Zwar habe inzwischen auch die Regierung in Peking die Absicht, dies zu ändern. Tatsache sei aber, dass bei einer Gesamtbevölkerung von 1,3 Milliarden Menschen nur 300 bis 400 Millionen Personen vor allem in den industrialisierten Regionen entlang der Ostküste von dem Aufschwung profitiert haben.

"Die meisten Menschen in China sind noch immer arm bis mausarm", sagte der HWWI-Chef. So müssten 30 Prozent der Bevölkerung von weniger als zwei Dollar am Tag leben. Dabei komme das Pro-Kopf-Einkommen vor dem Hintergrund einer aktuell noch zunehmenden Einwohnerzahl nur vergleichsweise langsam voran. "Ohne starkes Wirtschaftswachstum droht der Lebensstandard der chinesischen Bevölkerung im internationalen Vergleich sogar weiter zurückzufallen", erklärte Straubhaar. "Die Folge wären soziale Spannungen, die das gesamte Land destabilisieren könnten."

Das hätte gravierende Folgen für die Weltwirtschaft, nicht zuletzt für die exportorientierten Unternehmen in Deutschland - und Hamburg hat von allen 16 Bundesländern den stärksten Außenhandel mit China, die Ausfuhren betragen 1700 Euro pro Kopf. Allerdings machen Airbus-Flugzeuge und damit zusammenhängende Produkte zwei Drittel der Hamburger Exporte in die Volksrepublik aus. "Es ist schon heute absehbar, dass uns dieses Geschäft zumindest im laufenden Jahrzehnt als stabile Basis erhalten bleiben wird", sagte Straubhaar.

+++ Signal für Öffnung: China lockert Währungspolitik +++

Selbst bei einer abnehmenden Wirtschaftsdynamik werde aber auch die Energieeffizienz ein immer wichtigeres Thema für China sein, erwartet der HWWI-Direktor - und auch auf diesem Feld sei Hamburg gut aufgestellt. "Deutschland dürfte genau die Produkte anzubieten haben, die China braucht", glaubt Straubhaar.
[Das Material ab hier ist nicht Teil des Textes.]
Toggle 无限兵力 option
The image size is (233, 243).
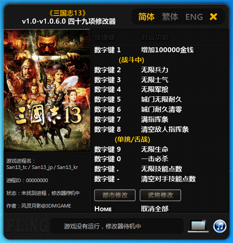click(155, 70)
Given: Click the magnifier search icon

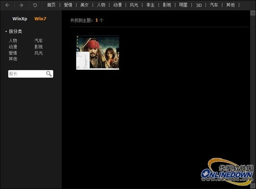Looking at the screenshot, I should point(49,74).
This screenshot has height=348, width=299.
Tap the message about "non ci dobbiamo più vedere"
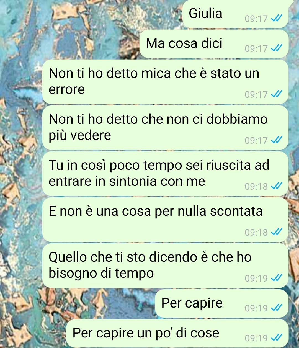tap(165, 128)
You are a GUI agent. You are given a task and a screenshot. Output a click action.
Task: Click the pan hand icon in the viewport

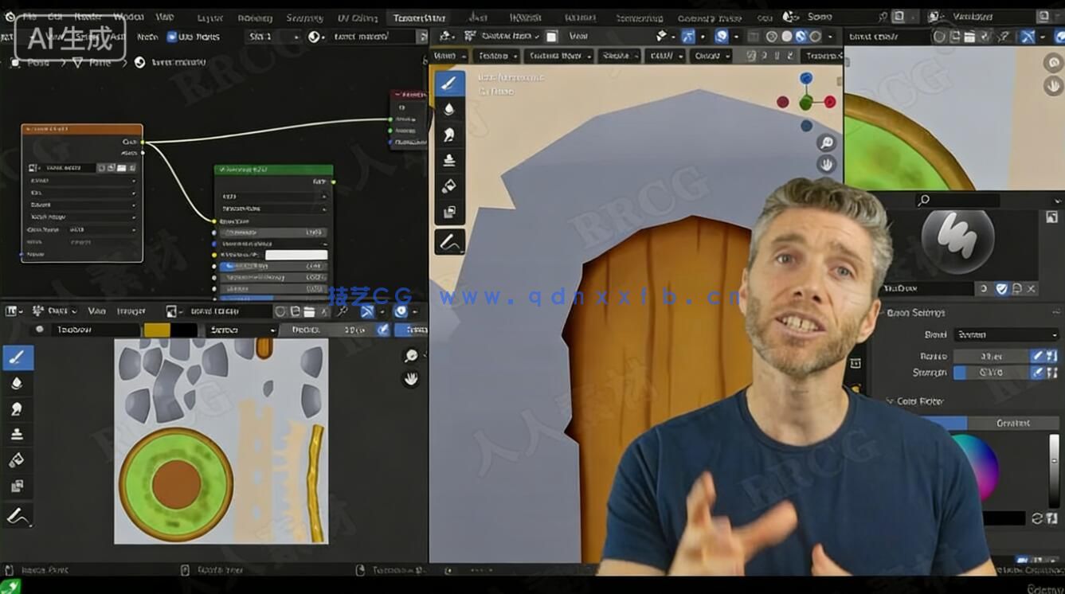pos(826,164)
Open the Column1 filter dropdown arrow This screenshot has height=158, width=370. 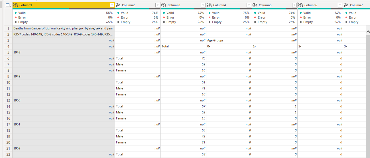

Dies seien etwa Investitionsgüter für den Logistik- und Infrastruktursektor und Medizintechnik im Hinblick auf die alternde Bevölkerung. Doch daneben werde die Bedeutung von Dienstleistungen zunehmen: "Es wird nicht mehr genügen, einfach nur eine Maschine zu liefern. Gefragt sein wird ein Gesamtpaket einschließlich Finanzierung, Versicherung und Transport."

Eines aber werde sich nicht ändern: "Man braucht einen sehr langen Atem, um als deutscher Unternehmer in China erfolgreich zu sein." Persönliche Beziehungen seien sehr wichtig: "Man muss sie viel stärker pflegen als zu europäischen Handelspartnern."

In puncto Vertragstreue und Planungssicherheit sei China "noch lange nicht auf westlichem Standard angekommen", ergänzte Andreas Mansfeld, Bereichsleiter Unternehmenskunden bei der Haspa. Als Finanzpartner begleite die Sparkasse ungefähr 20 Prozent des Hamburger China-Geschäfts außerhalb des Luftfahrtsektors, ein Volumen von gut 500 Millionen Euro. Dazu unterhalte die Haspa langjährige Kontakte mit 30 chinesischen Banken.